Au fur et à mesure de l’imminence de l'arrivée du jeu sur google+, la stratégie économique déployée est des plus intéressantes. Ce ne sont que des spéculations, mais je pense que nous allons assister à une évolution conséquente du jeu social, et plus largement du jeu vidéo.

Le coup est à deux niveaux. Et c'est la beauté du geste.

  • Premièrement, Google investit dans Zynga. 100 millions. Pourtant, Zynga est lié corps et âme à Facebook.
  • Deuxièmement, Google s'apprête à lancer son service de jeu. Et parce que les développeurs sont VIP, ils auront droit d'y accéder pour 30% de moins que sur facebook.

Donc Google emploie une stratégie au moins à deux bandes.

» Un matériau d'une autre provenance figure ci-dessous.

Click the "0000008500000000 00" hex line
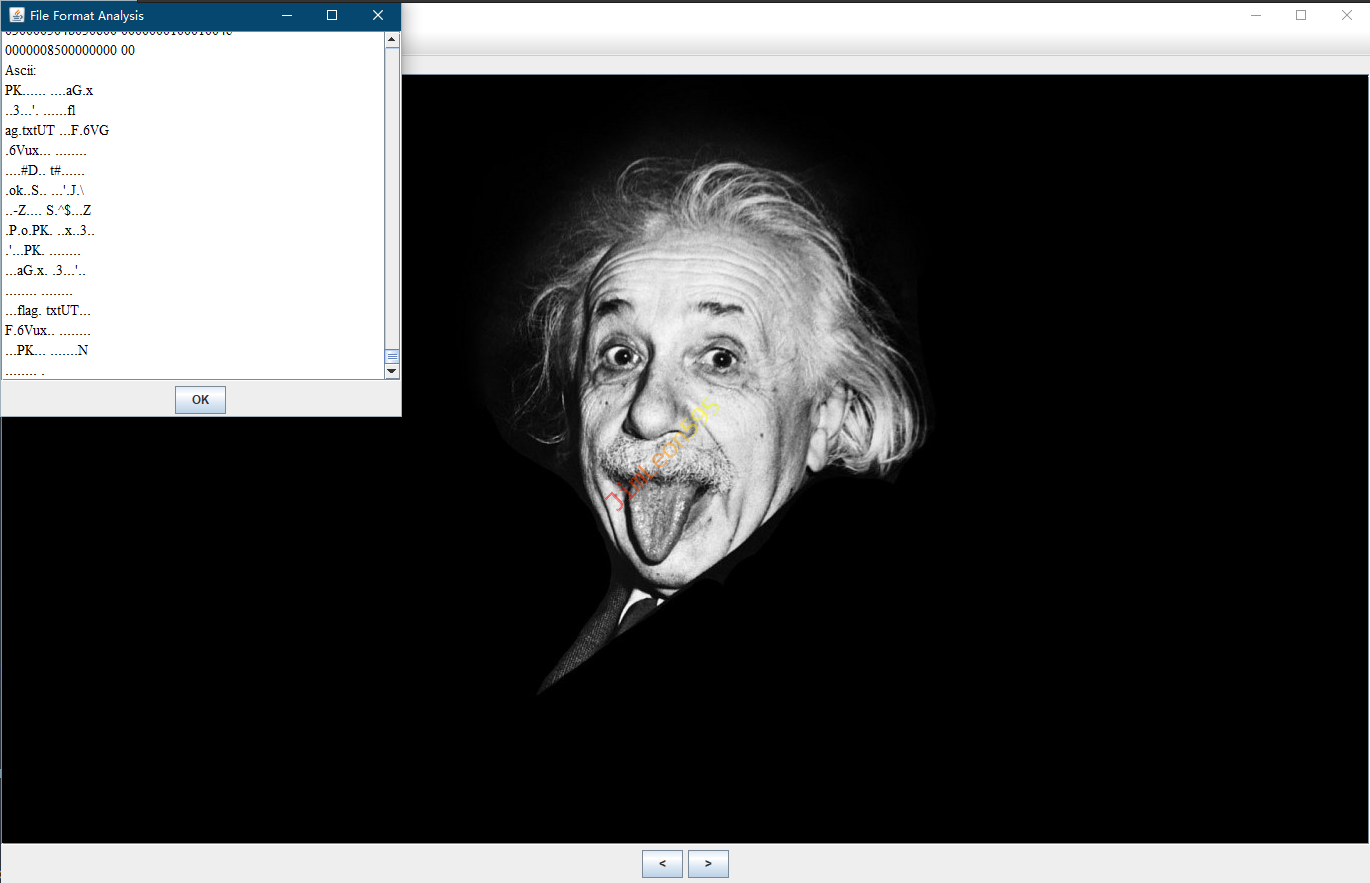1370x883 pixels. click(x=70, y=51)
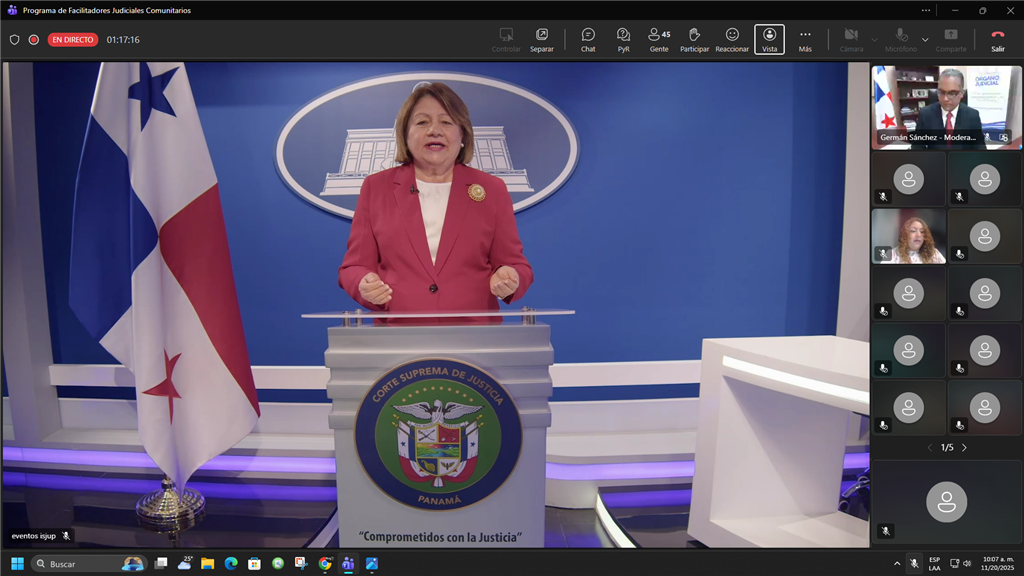Open the title bar ellipsis menu
Screen dimensions: 1024x576
[926, 10]
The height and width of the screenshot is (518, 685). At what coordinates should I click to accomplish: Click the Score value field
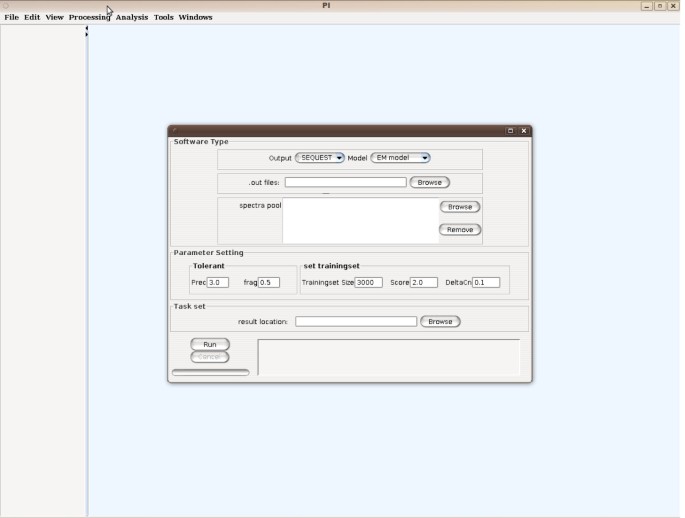(x=424, y=283)
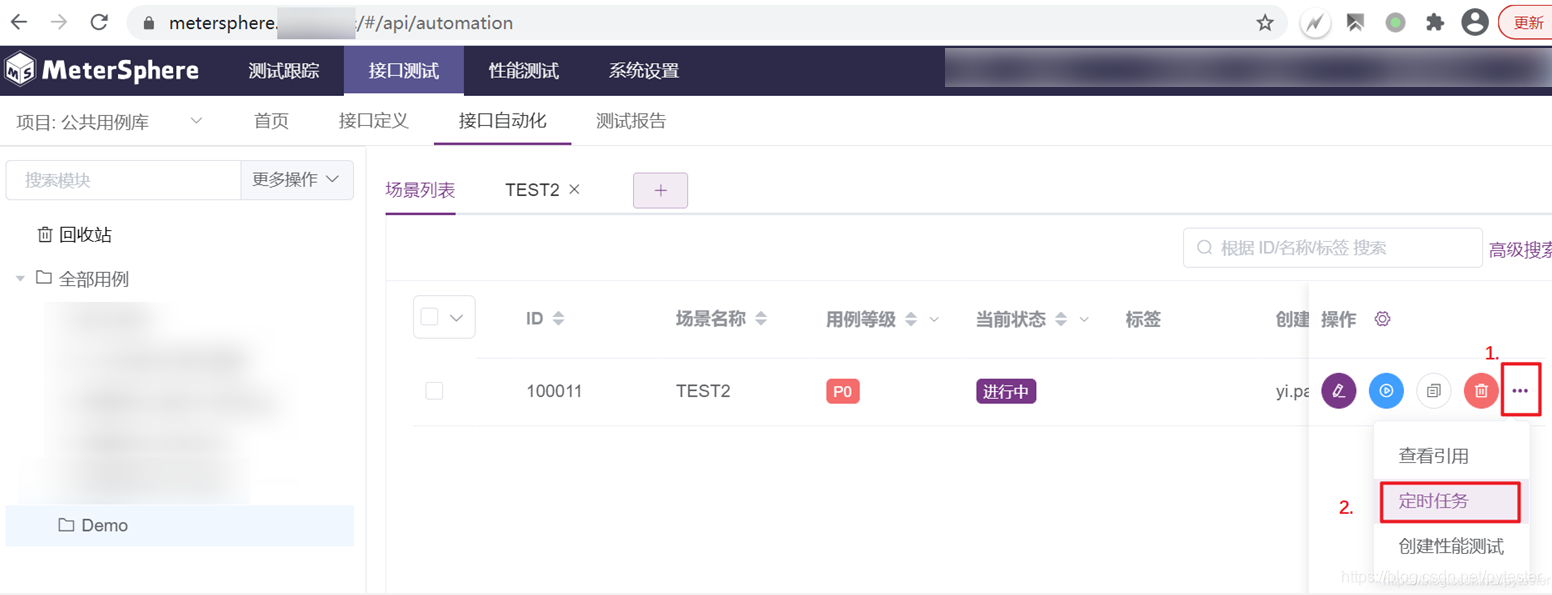Screen dimensions: 1552x595
Task: Check the TEST2 row checkbox
Action: pos(434,391)
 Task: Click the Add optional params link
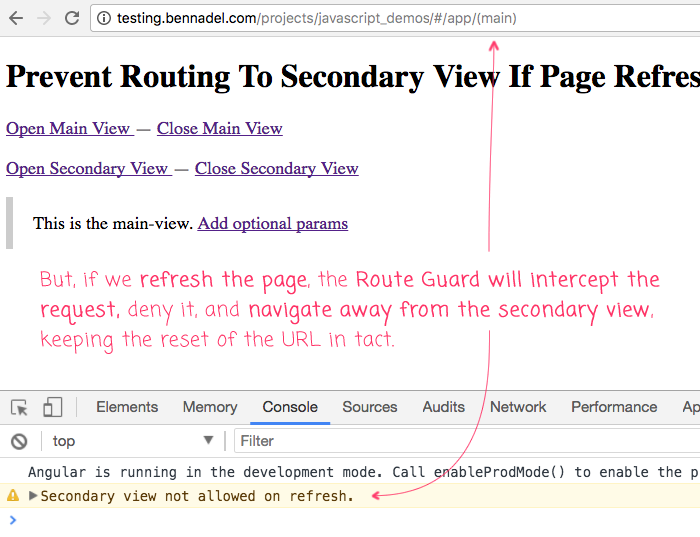[272, 223]
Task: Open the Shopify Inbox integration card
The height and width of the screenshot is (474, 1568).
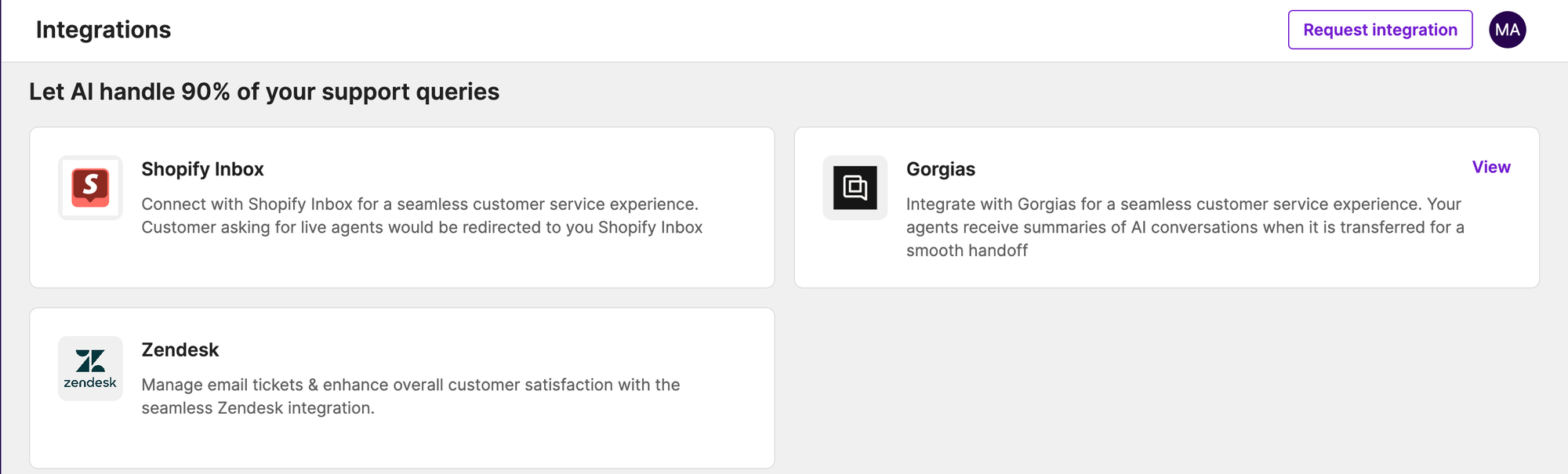Action: pyautogui.click(x=402, y=208)
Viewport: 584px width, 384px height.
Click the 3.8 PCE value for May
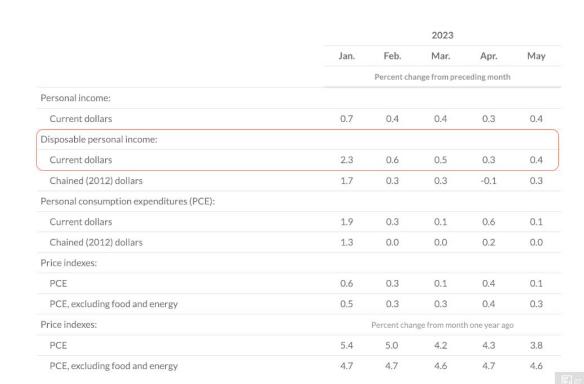(536, 345)
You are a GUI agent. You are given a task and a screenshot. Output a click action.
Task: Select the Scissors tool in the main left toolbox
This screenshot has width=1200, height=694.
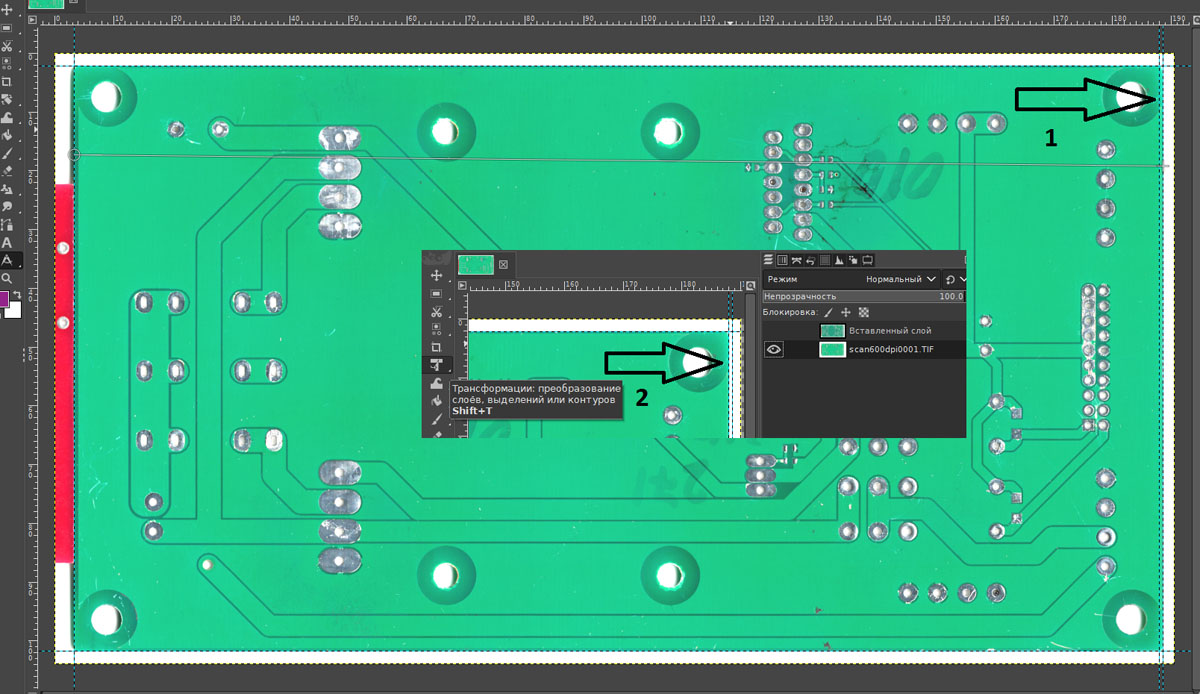tap(6, 46)
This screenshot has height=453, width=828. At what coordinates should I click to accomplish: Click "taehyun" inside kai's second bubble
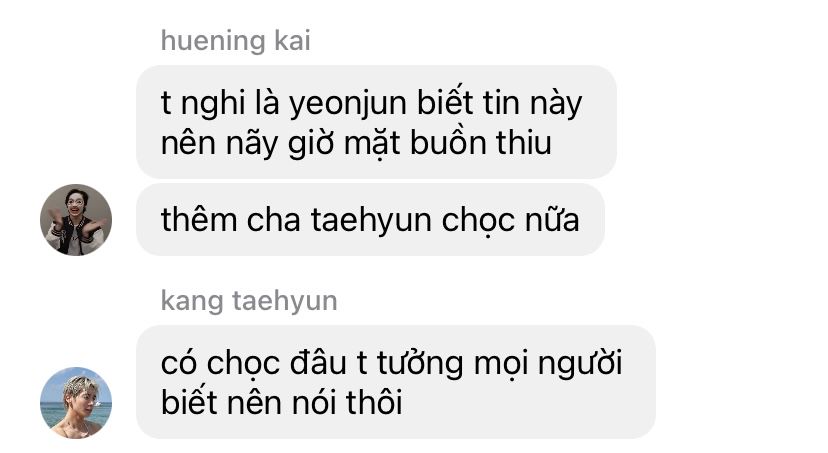coord(371,221)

  • Il mise sur la migration des développeurs sur le réseau G+. Ceux qui développent sur Android devraient être intéressés.
  • Il crée de la concurrence forte, en lançant une nouvelle plateforme - comme Sega contre Nintendo. Mais propose un el dorado, avec son rabais de 30%. Quand Sega prenait le tout venant, alors que Nintendo contrôlait les contenus via son sceau de qualité, Google joue la carte des coûts. Les temps ont changé, le jeu vidéo est devenue une industrie de masse.

Il colonise et en même temps offre un royaume aux émigrants.

Une fois la migration effectuée, Facebook voit son service de jeu appauvri. Mais Zynga renforce sa position dominante, générant ainsi 50% du trafic de Facebook. Voire plus, avec la concentration massive des joueurs sur le nouveau machin-ville, seul jeu disponible. Donc google contrôle une partie du trafic de facebook, mais ça il s'en fiche.

De nouveaux jeux arrivent sur G+, tirant profit des cercles (à voir plus tard comment ils pourraient réintroduire les premières sociabilités des salles d'arcade, entre pairs et inconnus) et du cross plateforme via Android (coucou Apple, je m'occupe aussi de toi) et Google TV. La communauté se stabilise, le marché est rentable.

Donc d'un côté, google devient éditeur principal du réseau concurrent. De l'autre il est la plateforme concurrente. Si tout va bien, les clauses d'exclusivités seront signées, afin de mieux isoler Facebook.... et de renforcer sa propre position d'éditeur chez Mark.

Pendant, ce temps, du côté des éditeurs traditionnels, seul EA semble être le plus agressif, Ubisoft prend son temps, quant à Vivendi-Activision.... à part virer les gars d'Infinity Ward.... et rester le boss sur PC via Blizzard. Ah, si, un petit dernier arrive, Steam se lance aussi, mais c'est quand même difficile.